Um painel de três juízes do Tribunal de Justiça decidiu a favor de um grupo de políticos entre partidos que estavam contestando a decisão do primeiro-ministro.

Os juízes disseram que o primeiro-ministro estava tentando impedir que o Parlamento responsabilizasse o governo antes do Brexit.

Um apelo do governo britânico contra a decisão será julgado pela Suprema Corte em Londres na próxima semana.

A decisão do Tribunal anula uma decisão anterior do tribunal, que afirmou na semana passada que Johnson não havia infringido a lei.


A atual suspensão de cinco semanas do Parlamento, um processo conhecido como prorrogação, começou nas primeiras horas da terça-feira.

Os deputados não devem retornar ao Parlamento até 14 de outubro, quando haverá um discurso da rainha descrevendo os planos legislativos de Johnson. O Reino Unido deve deixar a UE em 31 de outubro.

Os partidos de oposição pediram que o Parlamento fosse imediatamente retirado após a sentença do tribunal, mas Downing Street disse que isso não aconteceria antes da decisão da Suprema Corte sobre o caso.

Downing Street também se distanciou dos relatórios que citaram as fontes do Número 10 como sugerindo que os juízes escoceses eram politicamente tendenciosos e insistiram que o primeiro-ministro tenha “respeito absoluto” pela independência do judiciário.

O que disseram os juízes escoceses?
Johnson já havia insistido anteriormente que era uma prática normal para um novo governo prorrogar o Parlamento, e que era “absurdo” sugerir que ele estava tentando minar a democracia.

Mas os juízes do Tribunal de Sessão foram unânimes em constatar que Johnson estava motivado pelo “propósito impróprio de impedir o Parlamento”, e ele efetivamente enganou a rainha ao aconselhá-la a suspender o Parlamento.

Eles acrescentaram: “A Corte fará uma ordem declarando que o conselho do primeiro-ministro a HM, a rainha, e a prorrogação que se seguiu foram ilegais e, portanto, nulas e sem efeito”.

O grupo de mais de 70 parlamentares em grande parte pró-Permanentes e colegas por trás do desafio legal foram liderados pela deputada do SNP Joanna Cherry, que disse que se sentiu “totalmente justificada”.

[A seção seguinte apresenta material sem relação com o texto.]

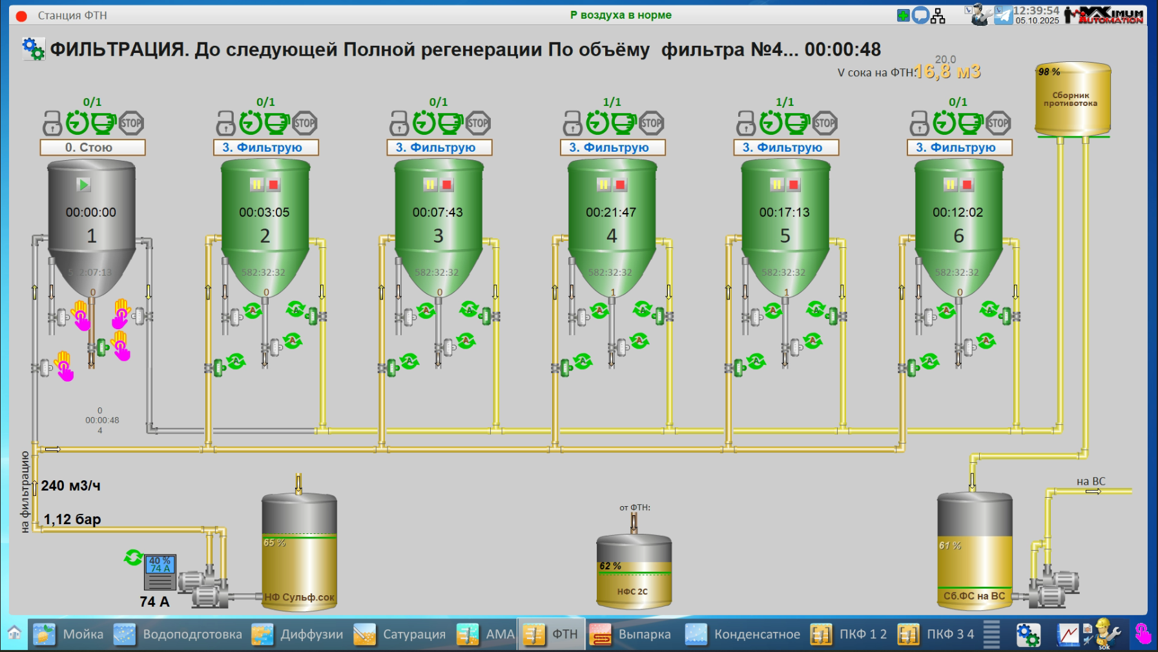Screen dimensions: 1158x652
Task: Open the filter 1 state box '0. Стою'
Action: [92, 148]
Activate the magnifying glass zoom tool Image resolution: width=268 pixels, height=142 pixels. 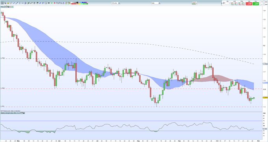(x=5, y=3)
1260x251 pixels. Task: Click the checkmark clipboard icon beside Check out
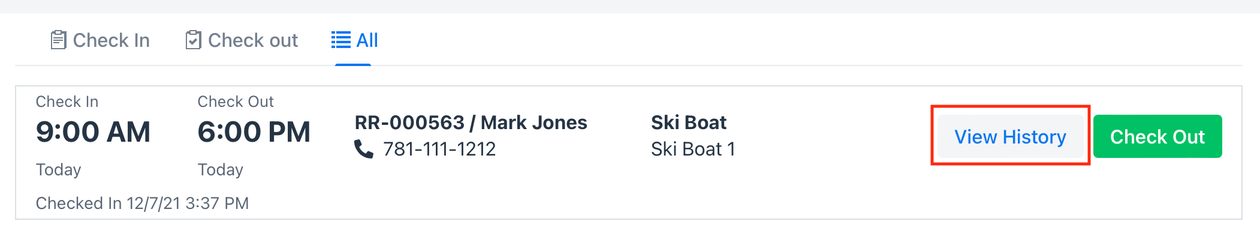click(193, 40)
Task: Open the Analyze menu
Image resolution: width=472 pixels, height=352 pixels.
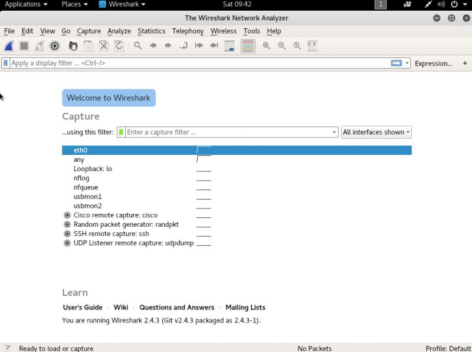Action: click(x=119, y=31)
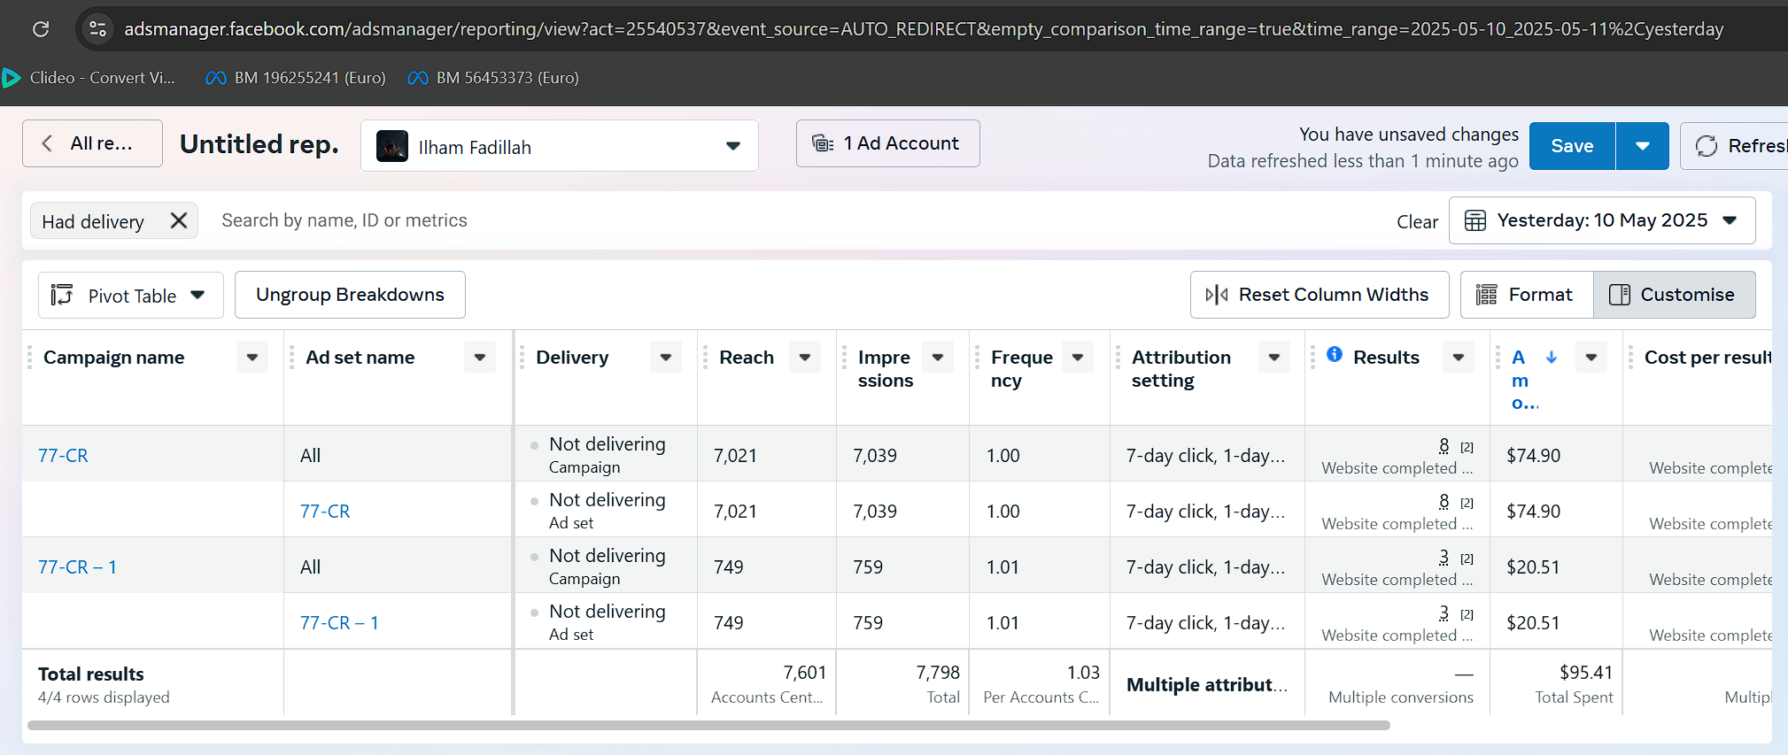Open the Ilham Fadillah account dropdown
The image size is (1788, 755).
coord(559,146)
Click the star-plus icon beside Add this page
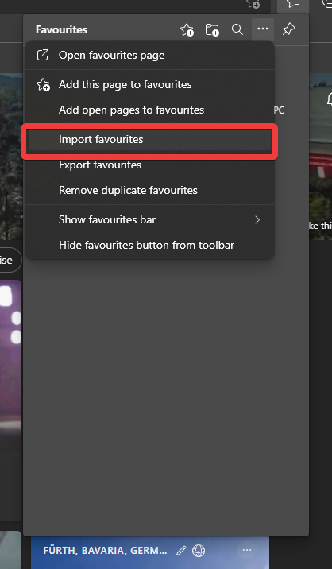The height and width of the screenshot is (569, 332). pos(43,84)
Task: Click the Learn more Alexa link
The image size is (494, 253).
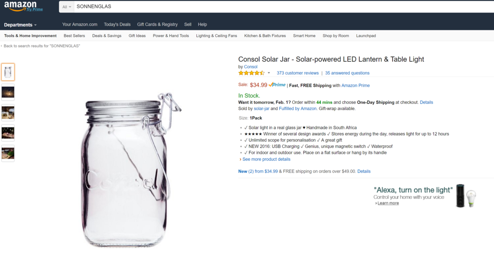Action: 388,203
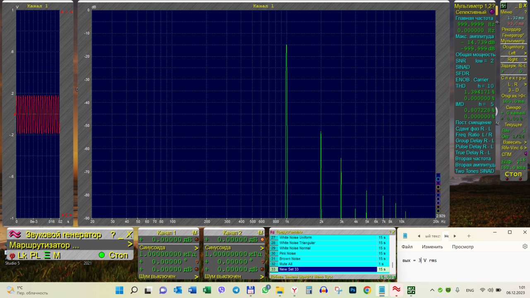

Os parlamentares apelaram para a Câmara dos Deputados depois que seu desafio original à suspensão do Parlamento foi demitido pelo juiz Lord Doherty na semana passada.

Lord Doherty disse que Johnson não infringiu a lei ao prorrogar o Parlamento, e que cabia aos parlamentares e ao eleitorado julgar as ações do primeiro-ministro em vez dos tribunais.

Mas os três juízes da Câmara disseram que discordam da decisão de lorde Doherty, porque essa prorrogação em particular havia sido uma “tática para frustrar o Parlamento” em vez de um uso legítimo do poder.

Um dos três juízes, Lord Brodie, disse: “Este foi um caso flagrante de uma falha clara no cumprimento de padrões geralmente aceitos de comportamento das autoridades públicas.

“Deveria ser inferido que as principais razões para a prorrogação foram impedir ou impedir o Parlamento de responsabilizar o executivo e legislar em relação ao Brexit, e permitir ao executivo seguir uma política de um Brexit sem acordo sem interferência parlamentar adicional. . “

Lord Drummond Young disse que o governo do Reino Unido falhou em mostrar uma razão válida para a prorrogação, acrescentando: “As circunstâncias, particularmente a duração da prorrogação, mostraram que o objetivo era impedir esse escrutínio.

“A única inferência que foi possível extrair foi que o governo do Reino Unido e o primeiro-ministro desejavam restringir o Parlamento”.